Victoria dessine dans toutes les positions, même à cheval. Il n’était pas rare qu’en promenade dans le parc d’Osborne ou de Balmoral, elle donnât l’ordre à son fidèle John Brown de lui tenir sa vieille jument Jessie pendant qu’elle croquait au vol un coin de ciel, de mer, ou un aperçu sur un détour de la rivière Dee.
En visite chez ses lords, elle éprouve le besoin de se distraire de la société en allant faire une heure de paysage dans le jardin. Les dames qui ont été à la Cour et qui connaissent ses goûts, préparent toujours une table pour dessiner en plein air, lorsqu’elle les honore d’une visite à la campagne. La plupart même l’imitent; mais il est rare qu’elles arrivent à l’égaler. Peut-être y mettent-elles aussi quelque complaisance.

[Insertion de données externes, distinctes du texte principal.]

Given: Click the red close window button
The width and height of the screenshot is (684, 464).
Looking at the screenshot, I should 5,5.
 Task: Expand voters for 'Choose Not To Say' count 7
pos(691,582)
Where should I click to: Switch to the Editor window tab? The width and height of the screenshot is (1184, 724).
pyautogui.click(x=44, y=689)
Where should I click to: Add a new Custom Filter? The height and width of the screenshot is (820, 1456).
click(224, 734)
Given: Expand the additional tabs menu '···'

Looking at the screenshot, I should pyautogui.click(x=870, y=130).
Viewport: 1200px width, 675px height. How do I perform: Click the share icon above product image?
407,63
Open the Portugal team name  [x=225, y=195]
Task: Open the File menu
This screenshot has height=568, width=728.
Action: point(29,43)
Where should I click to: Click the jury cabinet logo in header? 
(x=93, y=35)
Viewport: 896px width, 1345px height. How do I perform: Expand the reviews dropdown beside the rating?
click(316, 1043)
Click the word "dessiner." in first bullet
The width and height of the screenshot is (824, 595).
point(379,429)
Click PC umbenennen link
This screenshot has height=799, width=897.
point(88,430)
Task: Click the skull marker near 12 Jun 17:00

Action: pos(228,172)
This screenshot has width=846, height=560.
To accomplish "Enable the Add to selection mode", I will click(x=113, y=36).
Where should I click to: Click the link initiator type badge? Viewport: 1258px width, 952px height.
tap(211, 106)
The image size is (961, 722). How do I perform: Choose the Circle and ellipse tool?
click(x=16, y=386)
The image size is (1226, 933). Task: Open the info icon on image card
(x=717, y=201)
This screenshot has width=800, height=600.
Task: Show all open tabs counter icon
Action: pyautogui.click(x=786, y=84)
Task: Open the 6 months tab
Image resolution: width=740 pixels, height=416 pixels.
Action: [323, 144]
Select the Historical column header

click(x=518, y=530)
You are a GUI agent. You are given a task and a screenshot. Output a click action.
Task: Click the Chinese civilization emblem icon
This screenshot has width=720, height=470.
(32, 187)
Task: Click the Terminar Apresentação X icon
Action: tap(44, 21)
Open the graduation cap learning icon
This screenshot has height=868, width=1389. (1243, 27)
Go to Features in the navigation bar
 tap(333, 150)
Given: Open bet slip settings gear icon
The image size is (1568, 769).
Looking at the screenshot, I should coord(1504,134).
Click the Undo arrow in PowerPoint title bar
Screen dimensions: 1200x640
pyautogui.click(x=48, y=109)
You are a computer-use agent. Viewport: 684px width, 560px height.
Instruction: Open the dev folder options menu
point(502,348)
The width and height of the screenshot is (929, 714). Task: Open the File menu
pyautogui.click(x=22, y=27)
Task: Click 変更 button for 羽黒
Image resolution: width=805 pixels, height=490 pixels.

La voiture de gala de la Reine.
Phot. N. H. King.
Il ne faudrait pas croire cependant que Victoria ait du génie; elle en manque au contraire totalement, comme d’imagination; mais elle a un goût réel pour la peinture et le dessin, et comme peindre et dessiner sont ses occupations favorites, elle est parvenue à une certaine habileté.
Dans les environs de ses châteaux, les paysans sont au courant de ce faible de la reine, pour avoir été priés par elle de poser avec ou sans leurs animaux.
Le prince Albert adorait la gravure en taille douce et il avait à manier le burin ou à se servir de l’eau-forte un certain talent. Il voulut initier la reine à cet art et celle-ci était déjà arrivée à un certain degré de talent à reproduire des dessins sur le cuivre.